French CJ, Kiefel, Bell and Keane JJ seemed to recognise the conceptual difficulty and so contended that the alleged collateral promise was not to offer new leases but to grant new leases. That way, the failure to specify the essential terms of the grant impacted directly on the promise itself. Their Honours based that contention on the fact that the Tribunal assessed damages on the basis that the new leases would have been granted. If the grant of new leases was a certainty, then the Tribunal must have held that the promise was to grant and not merely to offer to grant (which may or may not have resulted in leases). However, the Tribunal did not hold that at all. It clearly held that the collateral contract consisted of a promise to serve the lessees with notices under clause 2.3(a) of the leases — that is, to offer new leases to the lessees.

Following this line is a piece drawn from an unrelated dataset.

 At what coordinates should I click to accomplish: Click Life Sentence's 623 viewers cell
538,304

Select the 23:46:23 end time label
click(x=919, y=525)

There’s little doubt that the Tribunal erred in assessing damages on the basis that the lessees had lost the benefit of the leases. If the collateral promise was simply to offer new leases and the terms of the offer were completely at the lessor’s discretion, it was entirely possible that the lessees would reject the lessor’s offer and new leases would not eventuate. As Gordon J said, the true measure of damages for breach of the collateral contract was the loss of the opportunity to receive an offer. However, the Tribunal’s error in relation to damages was unrelated to its finding as to the meaning of the lessor’s assurance and there was no justification for thinking that the former was determinative of the latter.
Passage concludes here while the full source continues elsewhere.